Background: In this paper, two new measures of public attitudes toward stuttering, the public opinion survey of human attributes-stuttering/child (POSHA-S/Child), an epidemiological instrument for young children, and the appraisal of the stuttering environment (ASE), a clinical self-report instrument to measure attitudes among family members and close friends of stuttering clients, are compared with the widely-used public opinion survey of human attributes-stuttering (POSHA-S). Previous studies were integrated with a new study to document that both the POSHA-S/Child and the ASE provide similar summary ratings (Beliefs and Self Reactions sub scores and Overall Stuttering Scores) to the POSHA-S.

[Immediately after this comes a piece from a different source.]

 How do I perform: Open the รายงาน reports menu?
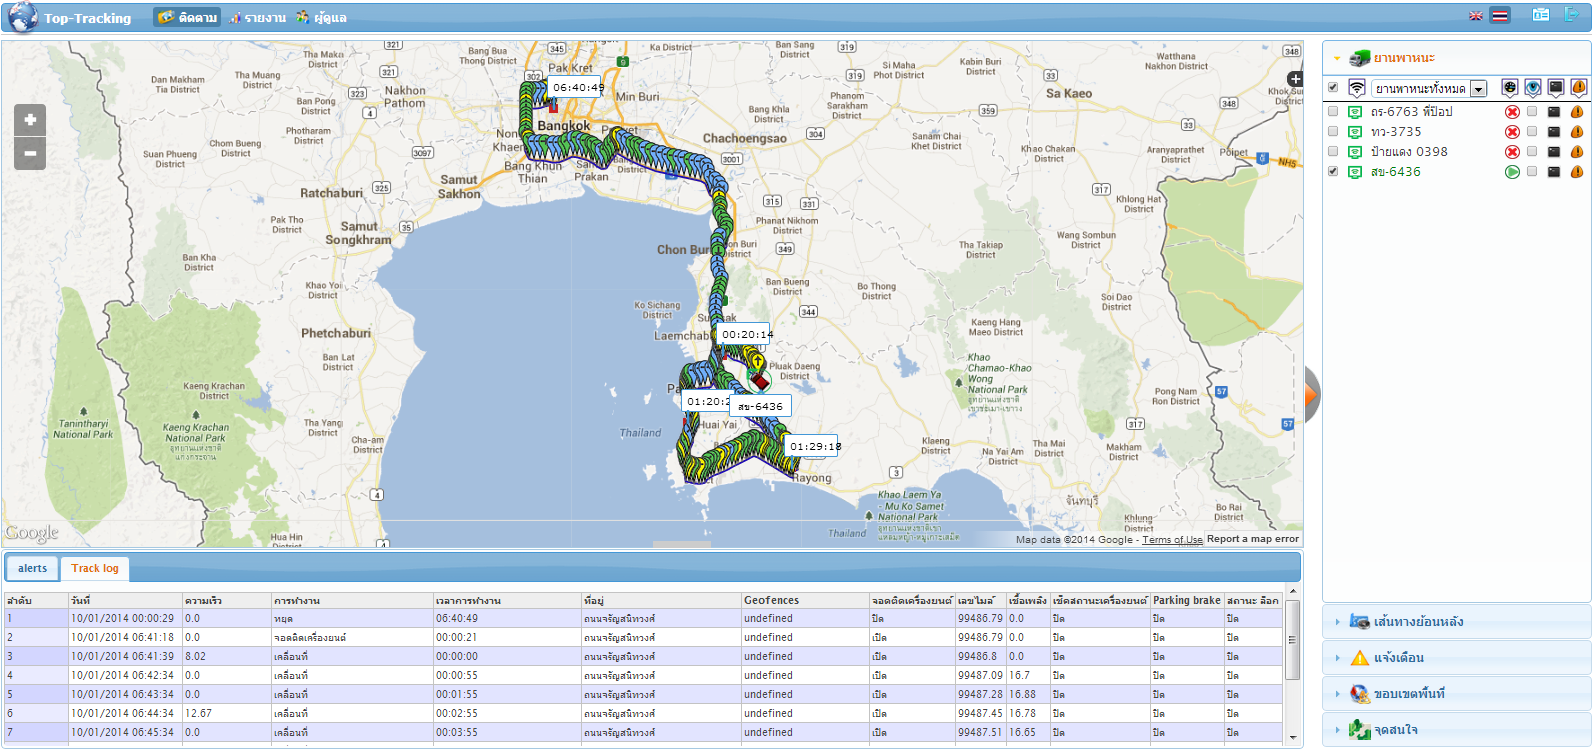[258, 18]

Purpose: The study sought to document the extent to which measured stuttering attitudes on two new measures, the ASE and the POSHA-S/Child, correspond with an established measure, the POSHA-S. Second, it sought to determine the extent to which being a parent affected adults’ measured attitudes toward stuttering. Third, using the new measures, the study sought to compare young children’s attitudes with those of parents.

Method: In the experimental portion of the study, parents of 3-7 year old children, parents of older children, and nonparents filled out the ASE either in paper or online versions. These results were compared to published research on children’s attitudes using the POSHA-S/Child.

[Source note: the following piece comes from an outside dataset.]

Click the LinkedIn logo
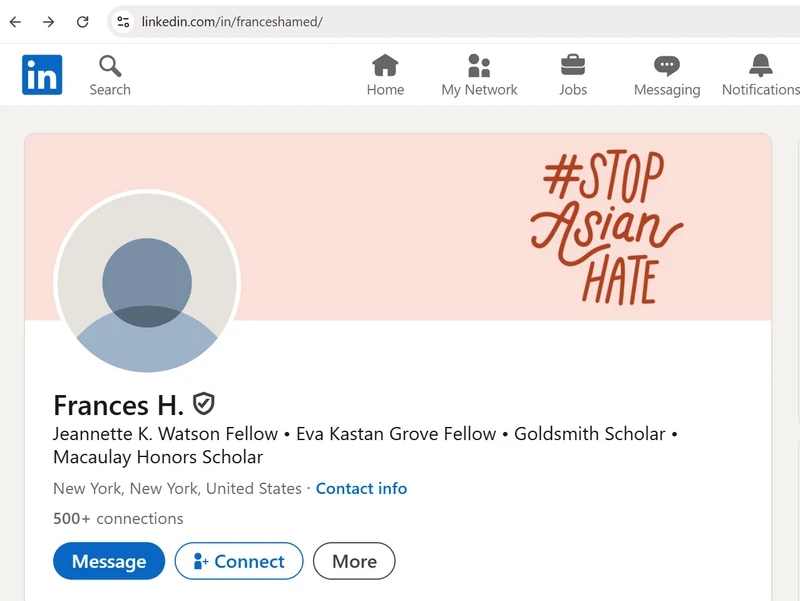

Results: Measured stuttering attitudes of all three groups of parents on the ASE, although disparate for several demographic variables, were nearly the same. Therefore, based on comparisons with reviewed studies of attitudes of young children using the POSHA-S/Child, parental attitudes were uniformly more positive than attitudes of young children.

Implications: The results strongly suggest that one’s parental status has little effect on stuttering attitudes and that parent’ attitudes are more positive than attitudes of their young children.